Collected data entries
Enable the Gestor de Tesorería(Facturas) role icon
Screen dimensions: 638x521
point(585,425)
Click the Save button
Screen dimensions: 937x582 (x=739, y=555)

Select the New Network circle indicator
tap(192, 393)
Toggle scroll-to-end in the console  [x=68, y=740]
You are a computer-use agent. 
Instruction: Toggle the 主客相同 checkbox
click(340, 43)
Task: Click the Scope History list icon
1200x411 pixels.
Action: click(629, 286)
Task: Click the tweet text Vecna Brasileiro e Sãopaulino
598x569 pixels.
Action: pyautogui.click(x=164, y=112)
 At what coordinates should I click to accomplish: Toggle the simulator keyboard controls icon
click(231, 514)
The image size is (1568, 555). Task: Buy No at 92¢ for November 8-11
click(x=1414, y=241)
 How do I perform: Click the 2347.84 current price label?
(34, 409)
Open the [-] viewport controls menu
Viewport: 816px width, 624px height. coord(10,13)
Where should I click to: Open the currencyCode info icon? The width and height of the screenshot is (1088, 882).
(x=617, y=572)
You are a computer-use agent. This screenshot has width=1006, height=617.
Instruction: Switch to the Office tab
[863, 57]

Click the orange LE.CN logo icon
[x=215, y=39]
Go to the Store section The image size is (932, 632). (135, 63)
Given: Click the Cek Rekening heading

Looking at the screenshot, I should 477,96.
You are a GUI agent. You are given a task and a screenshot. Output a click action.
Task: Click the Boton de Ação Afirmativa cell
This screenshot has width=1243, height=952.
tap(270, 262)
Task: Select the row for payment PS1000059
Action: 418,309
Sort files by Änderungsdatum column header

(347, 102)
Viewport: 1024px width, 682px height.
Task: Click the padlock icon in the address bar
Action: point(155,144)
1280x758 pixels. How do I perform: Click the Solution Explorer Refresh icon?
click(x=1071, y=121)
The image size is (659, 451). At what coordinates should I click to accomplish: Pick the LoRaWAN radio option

• **ASSIGNMENT**
Every line of the data above is to be repeated exactly.

• **ANSWER TO THIS TASK**
Enable the Gestor de Tesorería(Facturas) role icon
Screen dimensions: 638x521
point(585,425)
Click the Save button
Screen dimensions: 937x582 (x=739, y=555)

Select the New Network circle indicator
tap(192, 393)
Toggle scroll-to-end in the console  [x=68, y=740]
You are a computer-use agent. 
Instruction: Toggle the 主客相同 checkbox
click(340, 43)
Task: Click the Scope History list icon
1200x411 pixels.
Action: click(629, 286)
Task: Click the tweet text Vecna Brasileiro e Sãopaulino
598x569 pixels.
Action: pyautogui.click(x=164, y=112)
 At what coordinates should I click to accomplish: Toggle the simulator keyboard controls icon
click(231, 514)
The image size is (1568, 555). Task: Buy No at 92¢ for November 8-11
click(x=1414, y=241)
 How do I perform: Click the 2347.84 current price label?
(34, 409)
Open the [-] viewport controls menu
Viewport: 816px width, 624px height. coord(10,13)
Where should I click to: Open the currencyCode info icon? The width and height of the screenshot is (1088, 882).
(x=617, y=572)
You are a computer-use agent. This screenshot has width=1006, height=617.
Instruction: Switch to the Office tab
[863, 57]

Click the orange LE.CN logo icon
[x=215, y=39]
Go to the Store section The image size is (932, 632). (135, 63)
Given: Click the Cek Rekening heading

Looking at the screenshot, I should 477,96.
You are a GUI agent. You are given a task and a screenshot. Output a click action.
Task: Click the Boton de Ação Afirmativa cell
This screenshot has width=1243, height=952.
tap(270, 262)
Task: Select the row for payment PS1000059
Action: 418,309
Sort files by Änderungsdatum column header

(347, 102)
Viewport: 1024px width, 682px height.
Task: Click the padlock icon in the address bar
Action: point(155,144)
1280x758 pixels. How do I perform: Click the Solution Explorer Refresh icon?
click(x=1071, y=121)
The image size is (659, 451). At what coordinates should I click to accomplish: Pick the LoRaWAN radio option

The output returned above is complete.